> EXTRACT PROVIDED:
Like TD and others here, I've never liked her stand on the war. I still think at some level she knows better, but it's a level she doesn't get to anymore. I think she sees being hawkish as the safest move for her, and she is nothing if not safe.

Still, all that notwithstanding, I figured I would wait out the primaries and then support the Democratic nominee, whoever that was. Obama, as I said, was my first choice, but they all seemed fine to me and I could've voted for just about any of them.

That changed for me, specifically with respect to Clinton, after Iowa and even more before South Carolina. As I paid more attention to what the campaigns were doing, I became increasingly horrified by the tactics employed by the Clintons. (And yes, the plural is intentional.) I don't think the Clintons are racist, but they are cynical and power-crazed enough to exploit racism if that'll help them get votes.

> SHORT EXERCISE A: Reproduce the portion of the comment on the Clinton campaign that opens with the words containing "That changed for" and closes with "them get votes.".
> SHORT EXERCISE B: According to the comment on the Clinton campaign, who was the writer's first choice?
> SHORT EXERCISE C: Continue the comment on the Clinton campaign, picking up after its final sentence.

> DATA SEGMENT:
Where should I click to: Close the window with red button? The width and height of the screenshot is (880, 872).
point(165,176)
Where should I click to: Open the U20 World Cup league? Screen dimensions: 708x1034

> REPLY A:
That changed for me, specifically with respect to Clinton, after Iowa and even more before South Carolina. As I paid more attention to what the campaigns were doing, I became increasingly horrified by the tactics employed by the Clintons. (And yes, the plural is intentional.) I don't think the Clintons are racist, but they are cynical and power-crazed enough to exploit racism if that'll help them get votes.

> REPLY B: Obama

> REPLY C:
And so much since that intial volley that is just flat out dishonest -- the whole thing with jumping all over Obama for his comments about Reagan and the "party of ideas" (notwithstanding their own comments in the same vein), the change you can xerox, the 35 years of experience, the commander-in-chief threshold, the NAFTA dustup, etc. etc.

Yes, yes, I know "politics ain't beanbag," blah blah blah. But there is just something so nasty about these people. Does anyone doubt the Clintons would destroy Obama and the Democratic party if she can't get the nomination? I sure don't.

So where does that leave those of us who feel like this if she gets the nomination? I sure don't know. Like many others here, I take elections and voting seriously. It's been eight disastrous years under Bush, and I think the description of McCain as "Bush without the self-control" sounds pretty accurate. It's hard to believe after Bush there's any damage left to do, but I think we all know better than that.

And yet, the thought of rewarding Hillary's behavior with my vote feels pretty sickening to me right now.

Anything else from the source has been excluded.